* The tasks:
A. Say whether each statement agrees with the OTA channel guide, answering yes or no and quoting the deciding words of the guide: (i) iCal sync updates rates as well as availability; (ii) most properties benefit from listing on two to four OTAs; (iii) Booking.com and Expedia use XML-based protocols.
B. Carry on writing the OTA channel guide from the point where it ends.

* Excerpt provided:

Complete list of OTAs in 2026: which channels to connect and why

Not all online travel agencies are created equal. Booking.com dominates Europe. Trip.com is the gateway to Chinese travellers. MakeMyTrip owns India. Hostelworld is a must if you run a hostel. And somewhere in that mix sits the exact combination that fits your property, your target guests, and your margin.
This guide covers every major OTA operating in 2026 (global, regional, and niche) with commission rates, connection types, popularity by region, and a clear framework for deciding which ones are worth connecting to.
New to channel management? Start with our beginner's guide to OTA channel management for a full walkthrough of how channel managers work and why real-time syncing matters.
What is an OTA and why does the channel mix matter?
An OTA (online travel agency) is a platform that lets travellers search, compare, and book accommodation online. When a guest books through one, you pay a commission, typically between 10% and 30% of the booking value, in exchange for the platform's marketing reach, payment processing, and customer service.
The OTA market is large and growing. Global online bookings are projected to make up 65% of all travel bookings worldwide by 2026, with OTAs holding a commanding share of that traffic. The challenge for any property is not just being visible: it is being visible to the right travellers, at the lowest possible cost per booking.
That is where a smart channel mix comes in. Most properties benefit from listing on two to four OTAs, with direct bookings as the foundation. The right combination depends on your location, property type, target guest profile, and margin tolerance.
Understanding connection types
Before diving into the channel list, it helps to understand how OTAs actually connect to your system. There are three types.
Full two-way API connection is the gold standard. When a guest books on Booking.com, your inventory updates on Expedia and every other connected channel within seconds. Rates, availability, restrictions, and booking data all flow in real time through a channel manager. This is the connection type you want for any high-volume channel.
XML connectivity is technically a type of API connection: most major OTAs, including Booking.com and Expedia, use XML-based protocols (some based on the OpenTravel Alliance specification). For practical purposes, XML and API connections behave similarly and both deliver real-time two-way sync.
iCal sync is a simpler, older method. Your availability calendar is exported as a URL that OTAs can periodically check: typically every few hours. It does not sync rates, and it is slow enough to carry a real risk of double bookings. Use iCal only for low-volume channels where a full API integration is not available, or as a stopgap while setting up a proper connection.
Check out comparison of iCal vs API connection types for a deeper dive into the pros and cons of each connection type.
Global OTAs: the essential channels
These platforms have worldwide reach and are relevant to almost every property type and location.

* Data:

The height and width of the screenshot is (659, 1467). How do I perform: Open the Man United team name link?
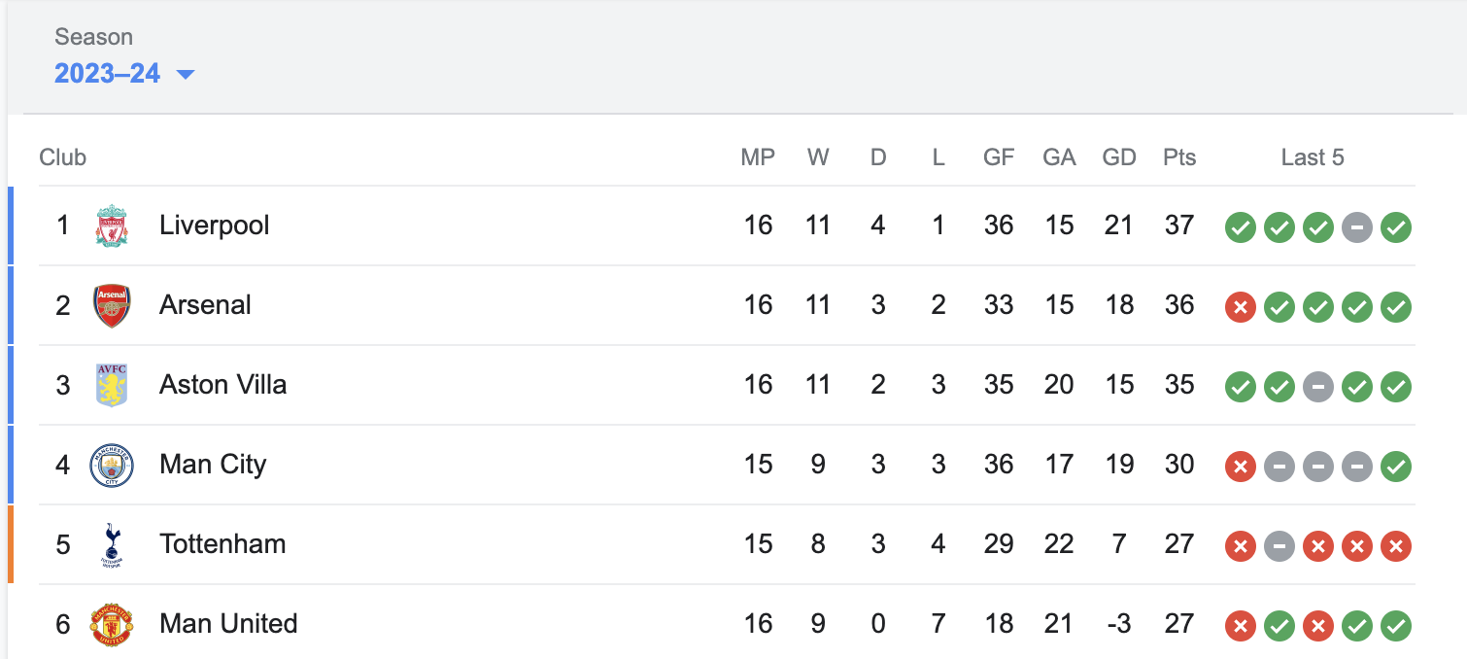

* Results for the exercise:
A.
(i) No: "It does not sync rates"
(ii) Yes: "Most properties benefit from listing on two to four OTAs"
(iii) Yes: "most major OTAs, including Booking.com and Expedia, use XML-based protocols"

B.
Booking.com

URL: booking.com
Parent company: Booking Holdings
Commission: 15-25% (average ~15-18%; varies by location, cancellation policy, and visibility programmes)
Connection type: Two-way API (XML/B.XML)
Strongest regions: Europe, Middle East, Southeast Asia, Taiwan, Vietnam
Best for: All property types: hotels, hostels, guesthouses, apartments
Booking.com is the single largest accommodation OTA in the world by room nights. It holds over 28 million listings across 220+ countries, and in many European markets it accounts for the majority of online bookings. It is also the dominant channel in Taiwan (used by 72% of online travellers) and Vietnam (61%).
Listing is free: you only pay commission on completed bookings. The platform also operates visibility tools like Preferred Partner status and Genius programme participation, which can lift your ranking but typically come at a higher commission.
For most properties in Europe, the Middle East, or Southeast Asia, Booking.com is a non-negotiable first channel.
Expedia

URL: expedia.com
Parent company: Expedia Group (also owns Hotels.com, Orbitz, Travelocity, Vrbo, Hotwire, Trivago, Wotif)
Commission: 15-30% (independent hotels typically 15-30%; large chains negotiate closer to 10-15%)
Connection type: Two-way API (XML)
Strongest regions: North America, UK, Australia
Best for: Hotels targeting North American and package-deal travellers
Expedia Group is the second-largest OTA conglomerate globally, with Expedia.com alone attracting over 600 million monthly visits. One key advantage: listing on Expedia automatically distributes your property across Hotels.com, Orbitz, and Travelocity, expanding your reach across the group's network.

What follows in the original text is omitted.